The following example depicts the DDB update of entry 0x40 which is then copied into DDB entry 0x00 in flash:
ok ” 192.168.54.10″ t-ip-addr-set \ Set the IP address of target
\ associated with DDB# 0x18.
ok 02 ddb-entry-flash-update \ To update DDB 0x2 in flash.

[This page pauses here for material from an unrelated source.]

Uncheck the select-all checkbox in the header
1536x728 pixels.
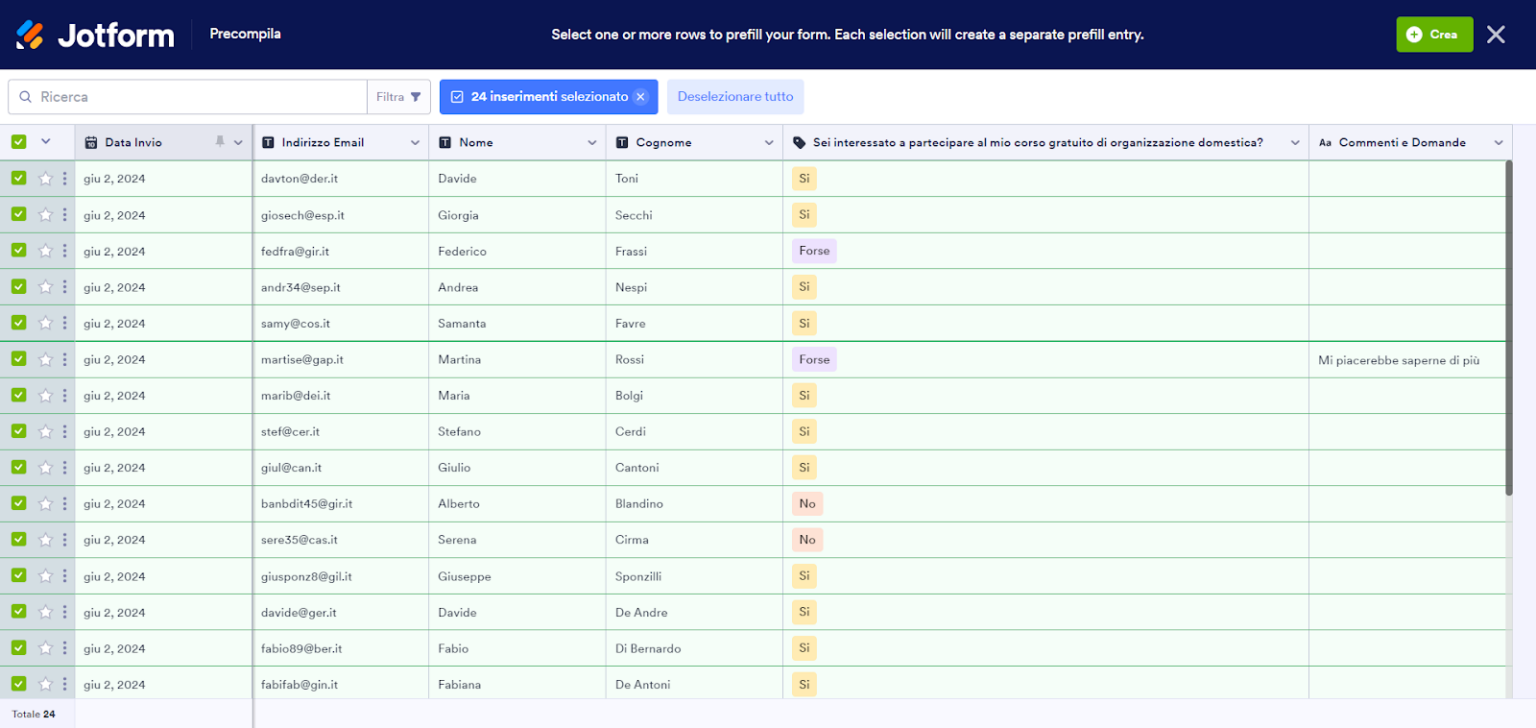[x=18, y=142]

ok fw-init \ Reinitialize the firmware.
ok discover-targets
ok display-targets \ At this point any of the DDB entries can to copied to any
\ other DDB entries (from 0 through 63. Look at section on
\ persistent binding.) The command display-targets-all can
\ be used to display active and other than active targets.
List of iSCSI targets:
ID — DDB# — IP Address — iSCSI Alias — Target State — iSCSI Name
===========================================================================
00 — 02 — 192.168.54.10 — — assigned but no active connections —
01 — 40 — 192.168.54.10 — 5428fc61 — session active — iqn.1987-05.com.cisco:00.78b75f03b788.5428fc61
02 — 41 — 192.168.54.10 — 5428fc62 — session active — iqn.1987-05.com.cisco:00.2d5b0e1dd13a.5428fc62
40 00 ddb-entry-flash-copy \ copy DDB 0x40 from RAM to flash DDB 00. (00-3f are persisten Bind Targets)
ok fw-init
ok discover-targets
ok display-targets-all
List of iSCSI targets:
ID — DDB# — IP Address — iSCSI Alias — Target State — iSCSI Name
===========================================================================
00 — 00 — 192.168.54.10 — 5428fc61 — session active — iqn.1987-05.com.cisco:00.78b75f03b788.5428fc61
01 — 02 — 192.168.54.10 — — assigned but no active connections —
02 — 41 — 192.168.54.10 — 5428fc62 — session active — iqn.1987-05.com.cisco:00.2d5b0e1dd13a.5428fc62
Note: DDB 40 is now is the Persistent bind DDB 0 in flash.
6.2 Obtain Initiator IP, Gateway IP Address and Subnet-Mask via DHCP
Select QLogic iSCSI device (ie. ok select /pci@4,2000/pci1077,128@1,1)
ok dhcp-enable
ok init-fw-ctrl-blk-flash-write
ok fw-init
ok .properties \ Will list all the properties in the device node.
Or you may view the acquired IP address by executing the following at the
OpenFirmware “ok” prompt:
i-1st-ip-addr-get \ Print the acquired initiator primary IP address.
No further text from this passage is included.